Senate Republicans also did not hold any committee hearings on their bill, instead crafting it behind closed doors.

Conservative Sen. Mike Lee (R-Utah) delivered perhaps the sharpest critique of the secretive process.

“Even though I’ve been a member of this working group among Senate Republicans assigned to help narrow some of the focus of this, I haven’t seen the bill,” Lee said in a video on his Facebook page.

“And it has become increasingly apparent in the last few days that even though we thought we were going to be in charge of writing a bill within this working group, it’s not being written by us, it’s apparently being written by a small handful of staffers for members of the Republican leadership in the Senate.”

Lee added that if the vote is going to be next week, “we should have been able to see it weeks ago.”

Yet despite the complaints from GOP senators, none have said they will vote against the bill because of the rushed process. Many could end up voting for the legislation anyway.

Like Arizona’s angry old man, Senator John McCain. McCain: No American has seen healthcare bill, but I’m sure Russia has:

Sen. John McCain (R-Ariz.) said he hasn’t met an American who has seen the Senate Republicans’ healthcare bill yet, though he’s “sure the Russians have” gotten their hands on it, Bloomberg reported.

Asked Tuesday whether he has seen a copy of the legislation, McCain said he has not.

“Nor have I met any American that has,” he added, according to Bloomberg. “I’m sure the Russians have been able to hack in and gotten most of it.”

Oh, John McCain told a funny! Do you know what is not funny? The fact that, despite his criticism of this un-American and anti-democratic process employed by evil GOP bastard Mitch McConnell, Sen. McCain will vote for anything that McConnell puts in front of him, sight unseen, because he is not a man of principles and courage but rather is just a partisan war horse who plays to his GOP crazy base and his Plutocratic campaign donors. He does not care in the least how many of his constituents’ lives will be threatened by this disastrous GOP health care bill.

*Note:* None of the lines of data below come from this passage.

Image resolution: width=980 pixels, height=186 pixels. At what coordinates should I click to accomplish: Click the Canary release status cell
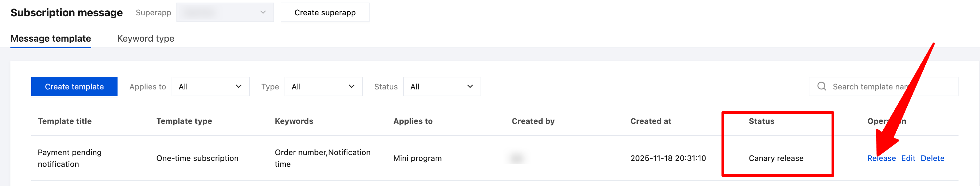pyautogui.click(x=776, y=158)
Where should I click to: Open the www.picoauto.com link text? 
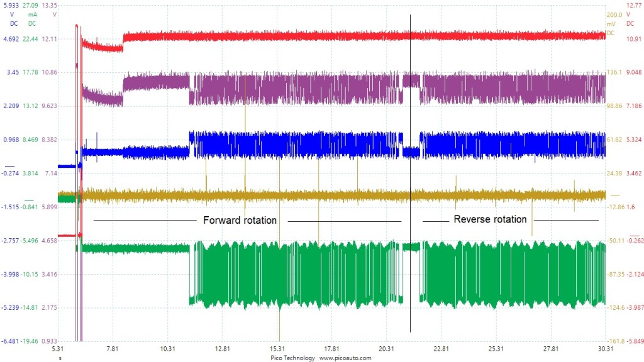345,358
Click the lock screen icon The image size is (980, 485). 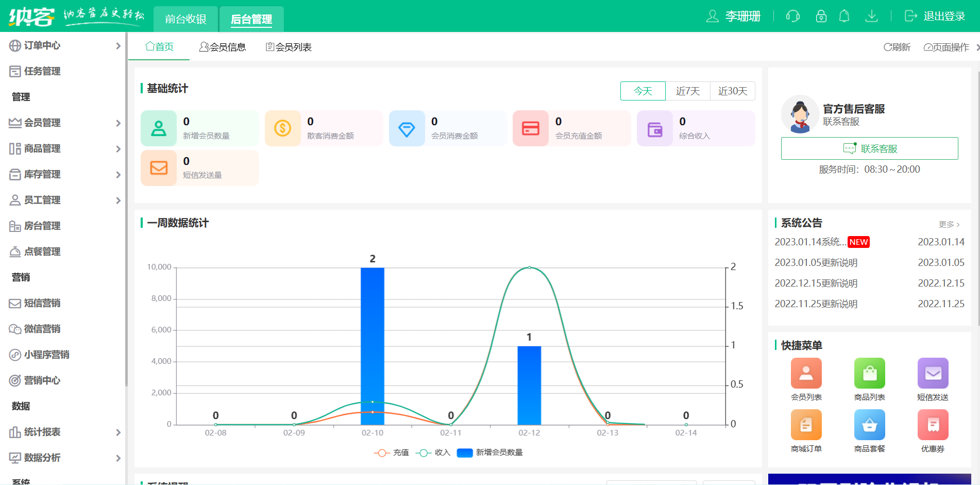coord(821,16)
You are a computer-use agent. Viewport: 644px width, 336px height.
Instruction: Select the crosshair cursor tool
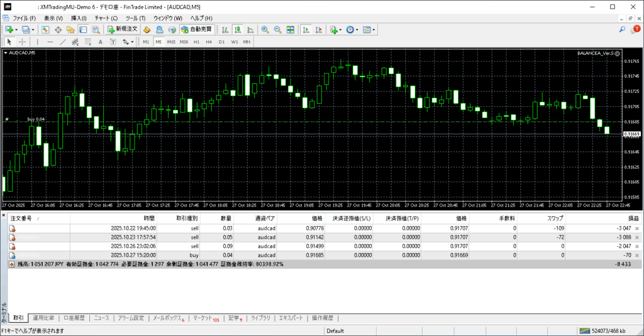tap(22, 42)
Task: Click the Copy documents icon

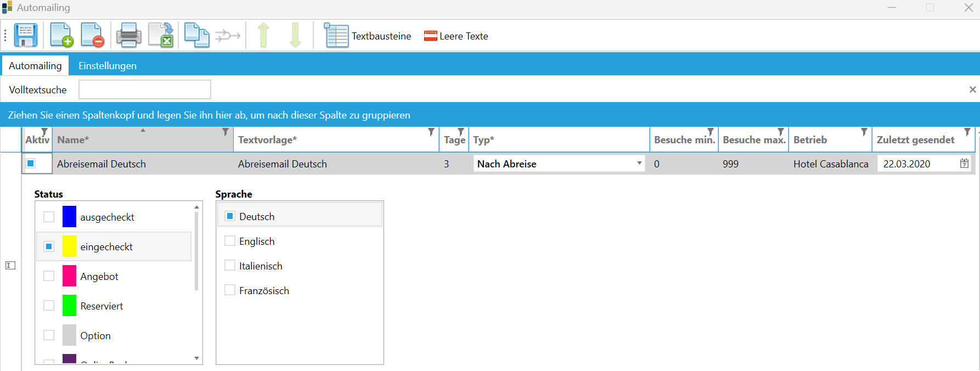Action: pyautogui.click(x=196, y=36)
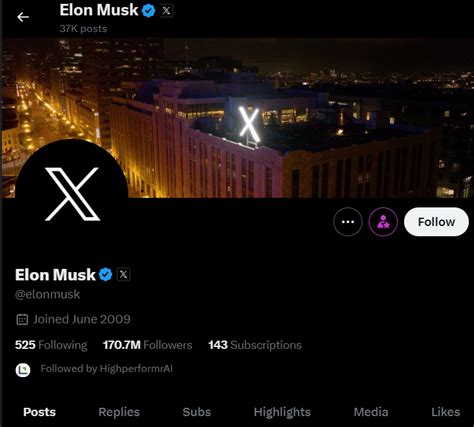This screenshot has width=474, height=427.
Task: Click the purple subscribe person-star icon
Action: [x=383, y=222]
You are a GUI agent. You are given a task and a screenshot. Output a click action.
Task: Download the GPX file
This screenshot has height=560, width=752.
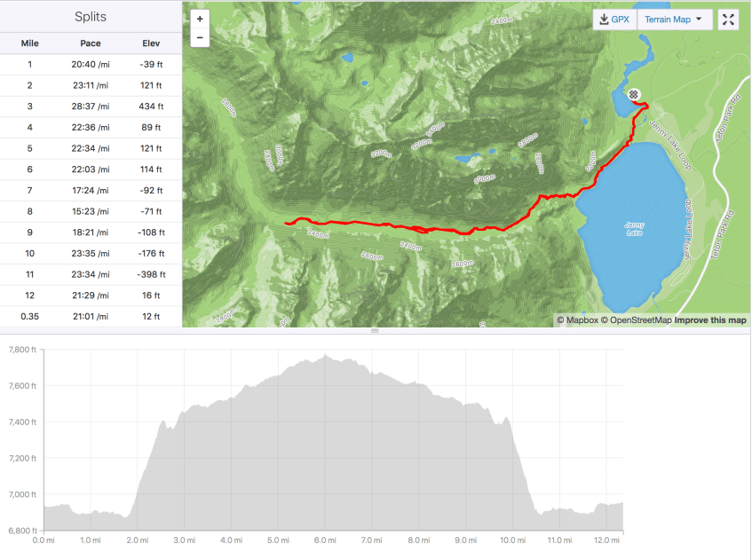pos(615,20)
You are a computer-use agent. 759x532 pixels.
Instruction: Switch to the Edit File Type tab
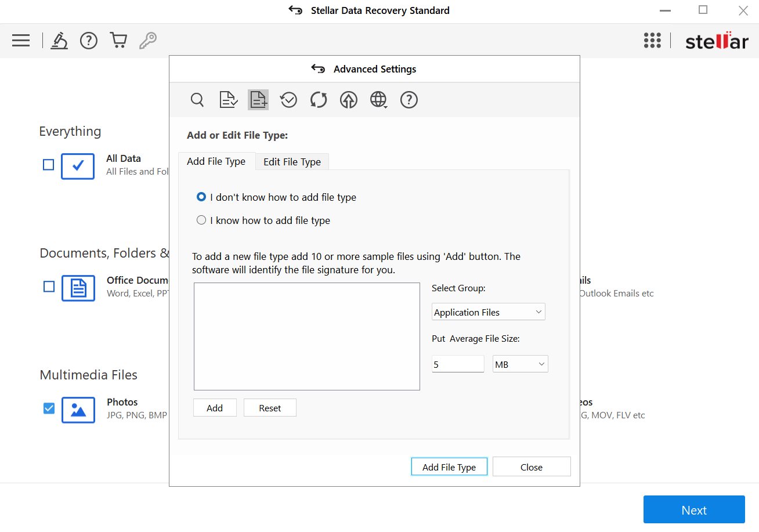point(292,162)
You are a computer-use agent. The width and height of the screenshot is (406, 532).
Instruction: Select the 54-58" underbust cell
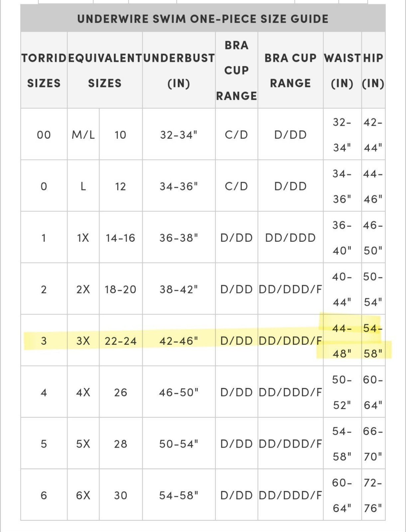click(179, 495)
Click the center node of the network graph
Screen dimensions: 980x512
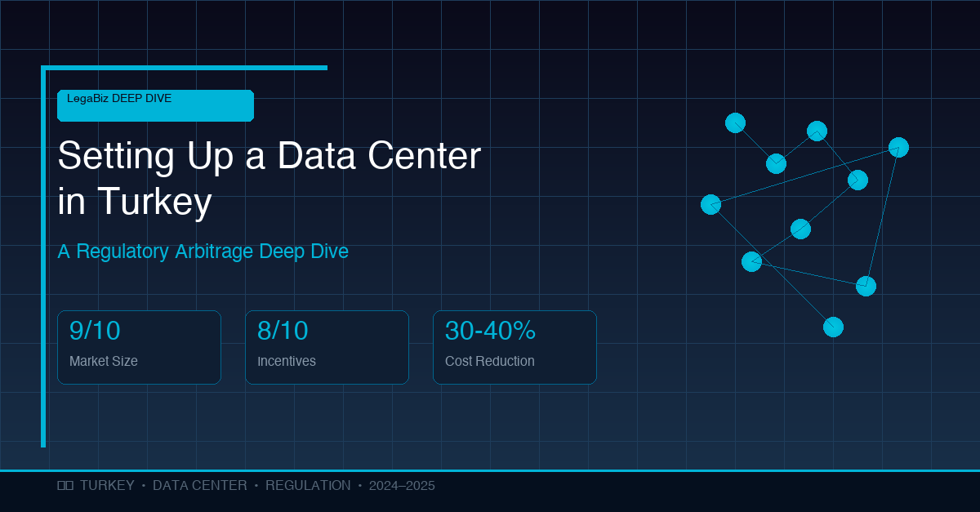pyautogui.click(x=800, y=229)
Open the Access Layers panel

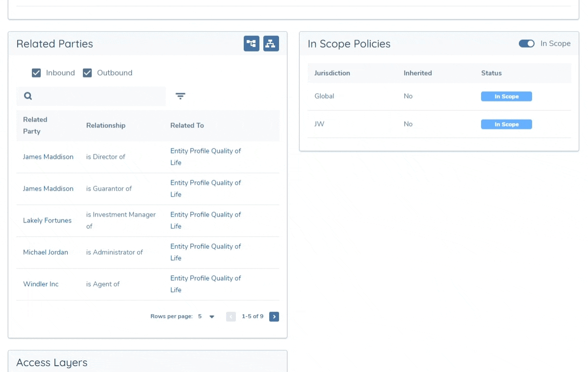[x=51, y=362]
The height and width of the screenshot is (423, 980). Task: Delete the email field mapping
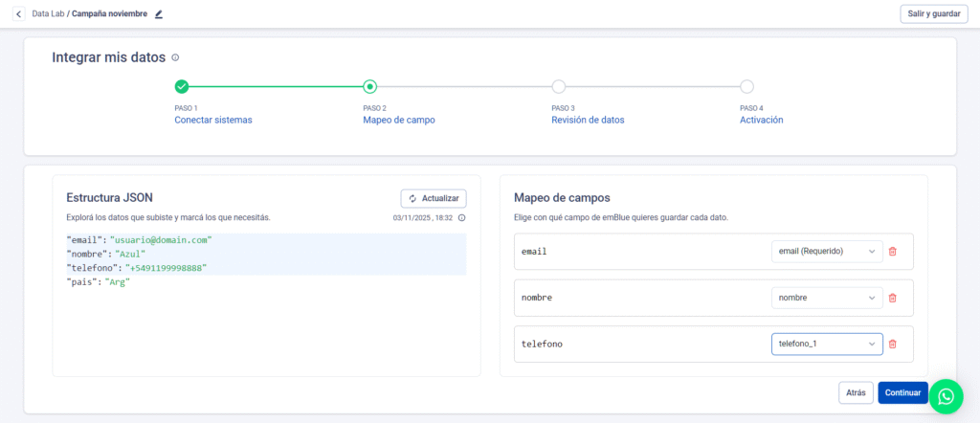893,252
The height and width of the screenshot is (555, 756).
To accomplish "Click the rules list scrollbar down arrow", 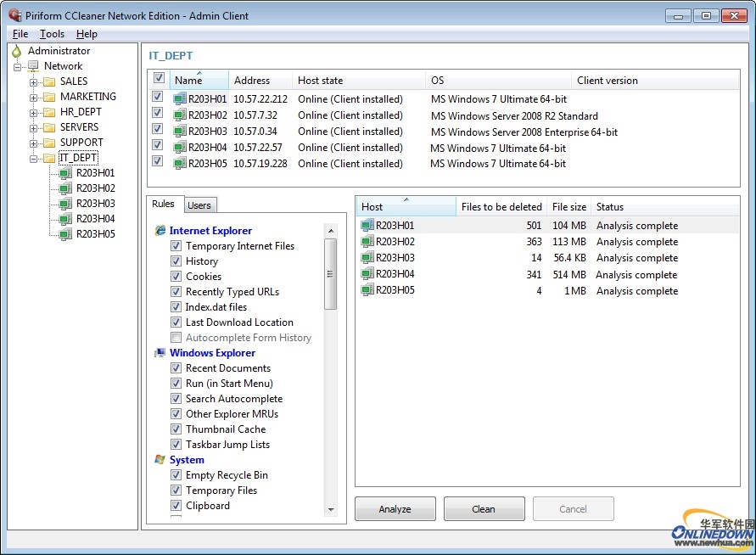I will point(331,509).
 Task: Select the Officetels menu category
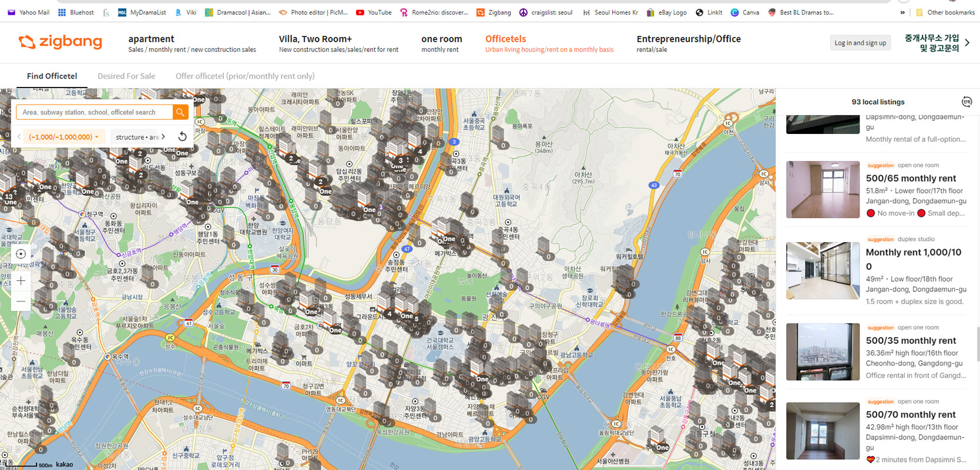(505, 39)
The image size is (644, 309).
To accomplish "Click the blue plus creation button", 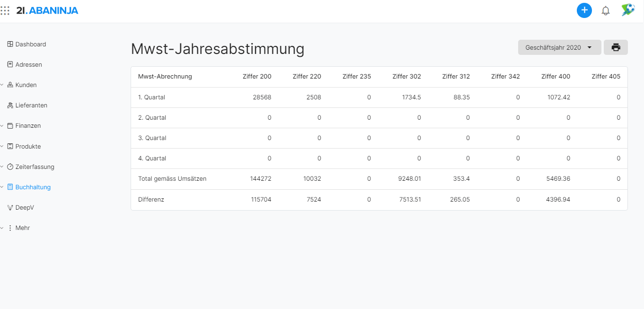I will tap(584, 10).
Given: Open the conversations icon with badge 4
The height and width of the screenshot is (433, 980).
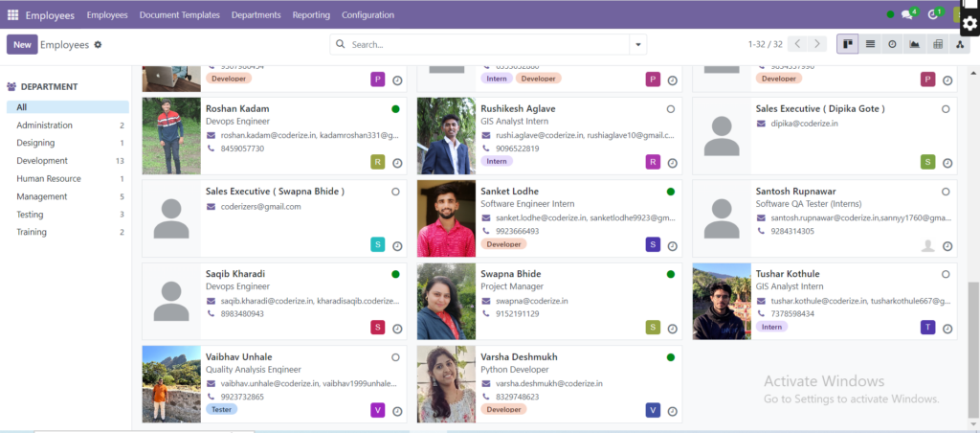Looking at the screenshot, I should [907, 14].
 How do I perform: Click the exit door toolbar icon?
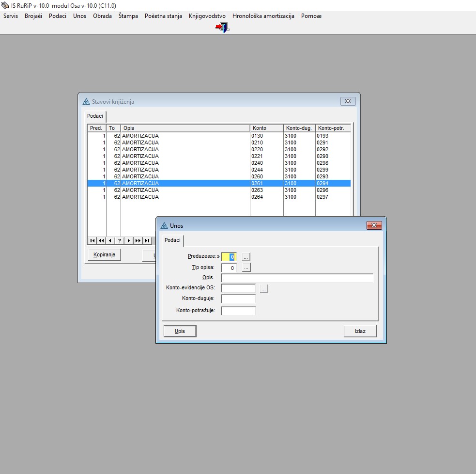pyautogui.click(x=222, y=28)
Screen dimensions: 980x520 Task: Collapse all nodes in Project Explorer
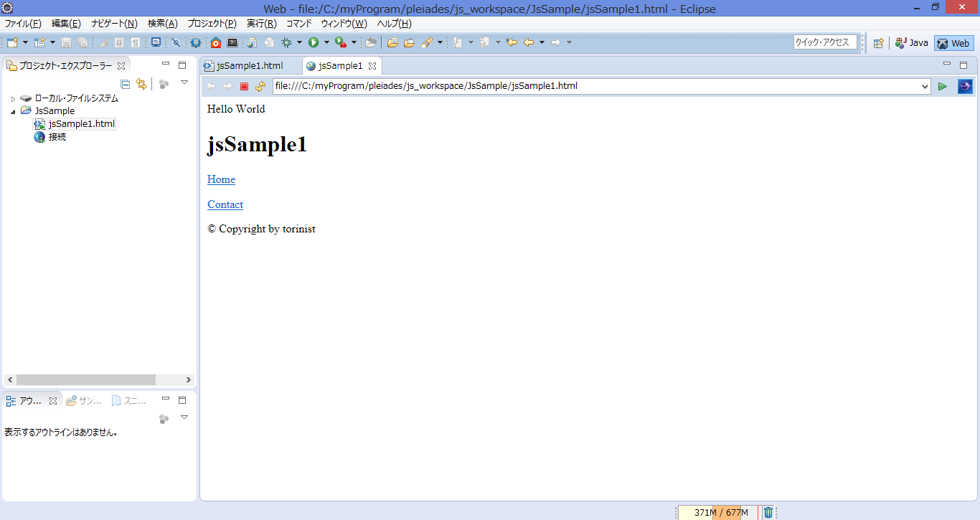(x=126, y=84)
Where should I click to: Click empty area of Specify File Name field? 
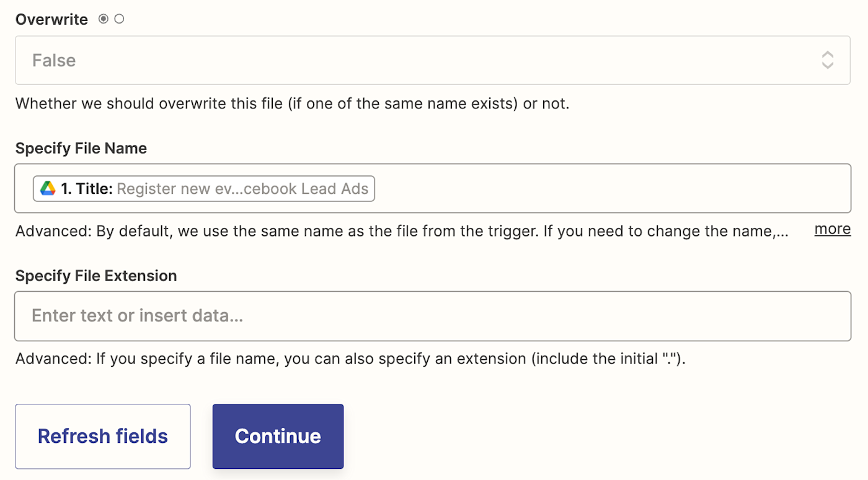(x=608, y=188)
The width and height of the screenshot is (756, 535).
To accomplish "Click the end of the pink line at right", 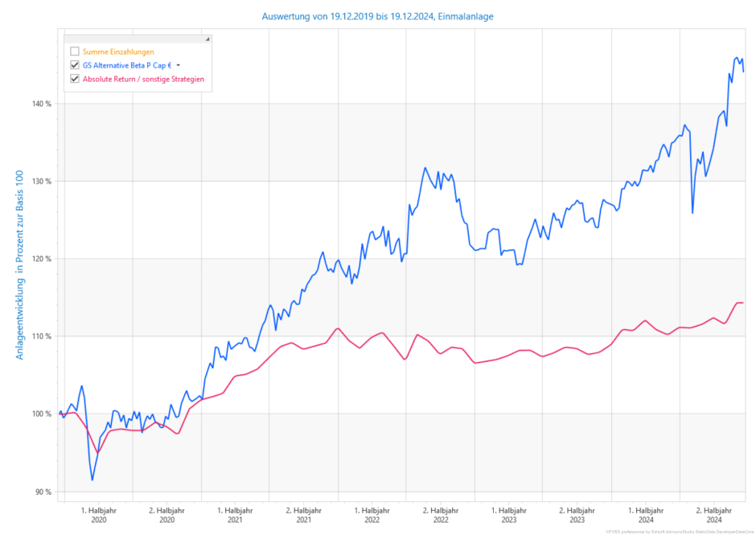I will tap(742, 302).
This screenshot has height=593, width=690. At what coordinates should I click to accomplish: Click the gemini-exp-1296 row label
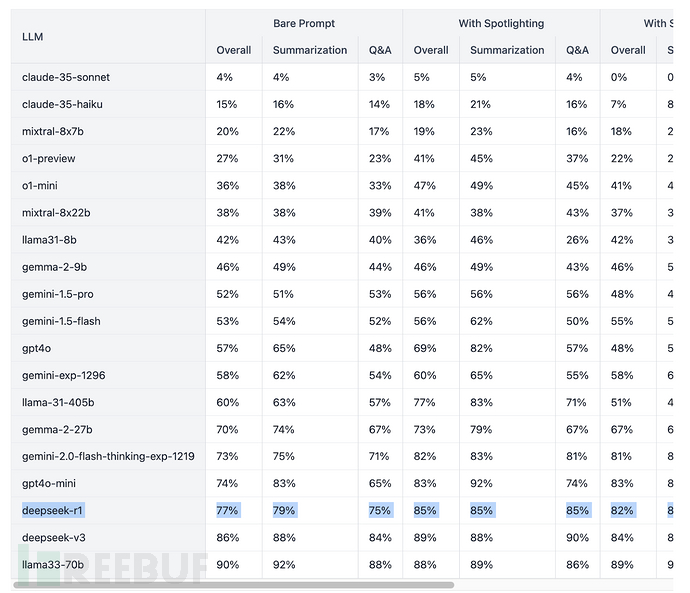coord(63,375)
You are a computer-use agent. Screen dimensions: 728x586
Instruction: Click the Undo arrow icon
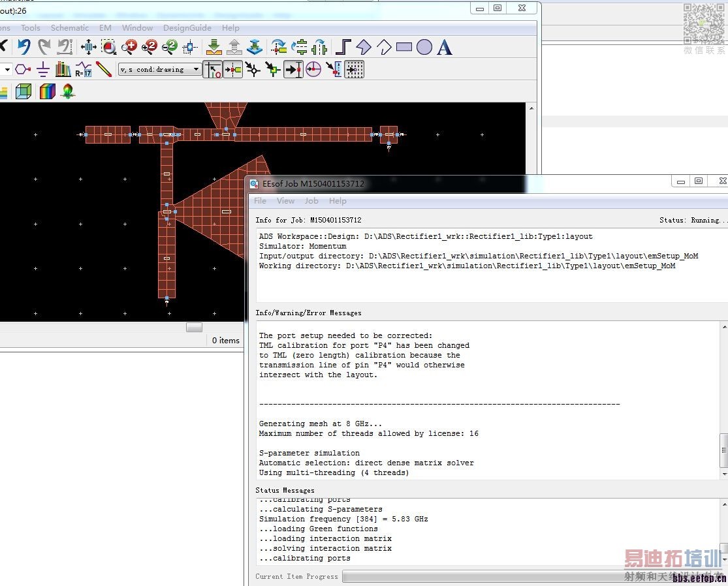[x=24, y=47]

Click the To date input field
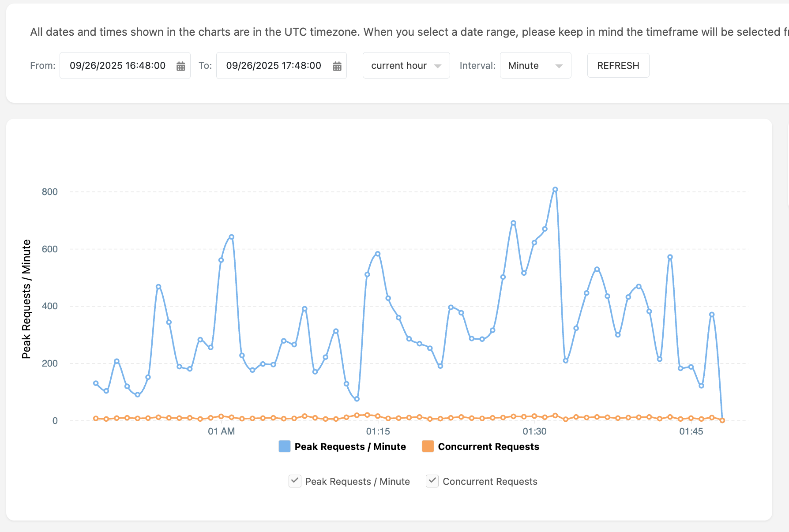(x=274, y=66)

For his part, evil GOP bastard Mitch McConnell has hit the gas on ObamaCare repeal:

Senate Majority Leader Mitch McConnell (R-Ky.) on Tuesday formally set an ambitious schedule for his conference to repeal and replace ObamaCare, promising his members will get draft legislation on Thursday with a floor vote next week.

“I expect to have a discussion draft on Thursday and we will go to the bill obviously once we get a CBO score, likely next week,” McConnell told reporters, referring to a cost projection and analysis from the Congressional Budget Office.

In putting his foot on the gas pedal, McConnell is pressuring centrists and conservatives alike to rally around ObamaCare repeal, a top priority for President Trump that congressional Republicans have been promising to deliver for years.

McConnell seems to have some momentum, though he can only afford two defections and lawmakers across his conference are nervous about the vote.

One source familiar with the private deliberations of moderate Republicans agonizing over whether to support the bill said the legislation hasn’t improved over the past two weeks of talks and, if anything, has gotten somewhat worse.

Conservatives are also disgruntled, according to a source familiar with internal deliberations.

Sens. Mike Lee (R-Utah) and Ted Cruz (R-Texas) have insisted on including language that would exempt states from the ObamaCare regulation that requires insurance companies to sell affordable plans to people with pre-existing medical conditions.

McConnell has so far refused to put language in the bill that would eliminate the so-called community rating regulatory requirement that conservatives say has caused insurance premiums to soar.

Instead of letting up in the face of complaints, McConnell is effectively daring his Republican colleagues to derail legislation they have promised to pass since 2010, when Congress first passed ObamaCare.

One centrist Republican senator said McConnell is forcing the conference to vote on the legislation before many lawmakers feel comfortable doing so. But at the same time, the source acknowledged that McConnell has warned his conference “for months” to expect a vote before July 4.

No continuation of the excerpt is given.